The FullJS application server provides a robust, modular, and secure foundation for running server-side services. It combines modern architectural principles with deep Linux integration to deliver enterprise-grade capabilitie

Microservice Architecture

The FullJS applications server follows a microservice-based server architecture with deep systemd integration. The application server is represented as a Systemd target ([application].target), with each individual microservice corresponding to a systemd unit instance ([application]@[microservice]).

Adding and Removing Microservices from the Application Server

To add a microservice (a.k.a systemd unit instance) to the application server (a.k.a systemd target):

sudo systemctl enable [application]@[microservice]

To remove a microservice from the application server group:

sudo systemctl disable [application]@[microservice]

Note: Enabling a microservice only registers it with the application server for automatic start at boot. It does **not** start the microservice immediately in the current session.

Starting and Stopping a Microservice

Each microservice runs as a separate systemd unit instance ([application]@[microservice]). To start a microservice:

sudo systemctl start [application]@[microservice]

To stop a microservice:

sudo systemctl stop [application]@[microservice]

Note: starting a microservice only affects the current session and does not configure it to start automatically at boot.

Checking the Status of a Microservice

Each microservice runs as a separate systemd unit instance ([application]@[microservice]).

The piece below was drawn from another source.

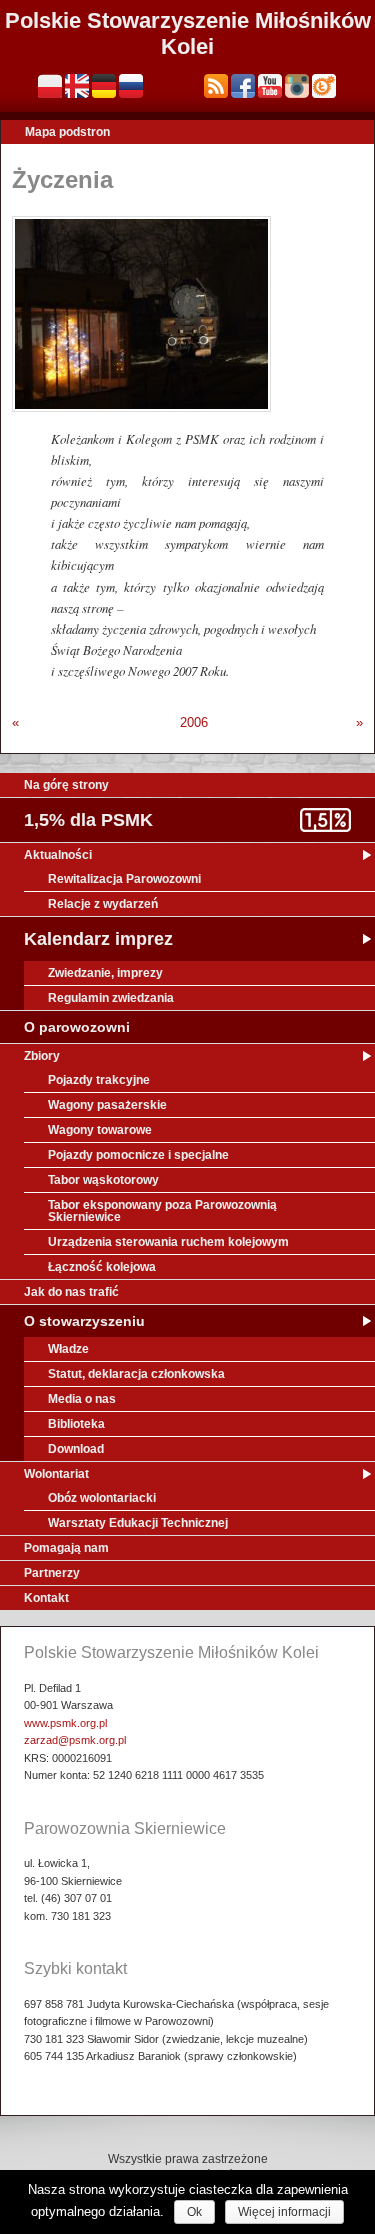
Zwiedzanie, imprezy (105, 973)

• To check the current status of a microservice instance:

sudo systemctl status [application]@[microservice]

This command shows whether the service is running, stopped, or failed, along with recent log entries.

Starting and Stopping the application server

To start the application server use systemd’s start command.

sudo systemctl start [application].target

To stop a running application server, you can use:

sudo systemctl stop [application].target

Keep in mind that starting an application server only affects the current session and does not configure it to start automatically at boot.

Enabling and Disabling the application server

To start the application server automatically at boot, you must enable it.

To start the application server at boot:

sudo systemctl enable [application].target

To disable the application service from starting automatically:

sudo systemctl disable [application].target

Keep in mind that enabling an application server does not start it in the current session.

Filesystem Layout

The application conforms to the Linux Filesystem Hierarchy Standard (FHS). Executables, data, runtime state, and configuration are separated cleanly:

• /srv/fulljs/[instance]/ – contains the deployed application
• /run/fulljs/[instance]/** – runtime files (e.g., sockets, PID files)
• /var/lib/fulljs/[instance]/** – persistent state data (e.g., storage files)
• /etc/fulljs/** – configuration files (if any)

Plugin-based architecture – Extend and customize backend functionality through a modular plugin system

Description: The plugin-based architecture allows the backend server to be extended and customized by dynamically enabling modular plugins. Each plugin encapsulates a specific functionality, such as HTTP handling, authentication, permission management, system integration, or debugging tools. This design decouples core server logic from optional features, making it easier to maintain, test, and evolve the system.

How it works:

1. Core Server Class: The main server class provides the infrastructure for running the application and managing plugins. For example, Server in the code acts as the base class.
2. Plugin Registration: Plugins are registered via a static method, e.g., enablePlugin(pluginClass, options). This allows the server to load specific functionality only when needed.
3. Static Initialization: A static block in the server class runs once when the class is defined. It is used to register all required plugins at startup. This ensures that the server is fully configured before any instances are created.

import {Server}                 from "appserver";
import {AppServerPlugin}        from "appserver";
import {SystemdPlugin}          from "appserver";
import {HttpPlugin}             from "appserver";
import {AuthPlugin}             from "appserver";
import {PermPlugin}             from "appserver";
import {DebugConsolePlugin}     from "appserver";

new (class MyServer extends Server {

    static {
        this.enablePlugin(SystemdPlugin);
        this.enablePlugin(HttpPlugin, {port: 8080, endpoint: /^(?!.*\.jss$).*/, slot: "http_slot00"});
        this.enablePlugin(AppServerPlugin);
        this.enablePlugin(AuthPlugin);
        this.enablePlugin(PermPlugin);
        this.enablePlugin(DebugConsolePlugin);
    }

    constructor(...args) {
        super(...args);
    }

})();

1. Plugin Isolation and Modularity: Each plugin is a self-contained module, responsible for a particular aspect of server functionality. The server core interacts with plugins through a defined interface, enabling safe modularity and easy swapping or upgrading of features.
2. Extensibility: Developers can create new plugins without modifying the core server code. By simply calling enablePlugin(NewPlugin) in the static block, the new functionality is integrated seamlessly.

Benefits:

• Modular Design: Features can be added or removed without touching the core logic.
• Reusability: Plugins can be shared between different projects or server instances.
• Scalability: Additional functionality can be loaded dynamically as the application grows.
• Maintainability: Bugs or updates in one plugin do not affect other parts of the system.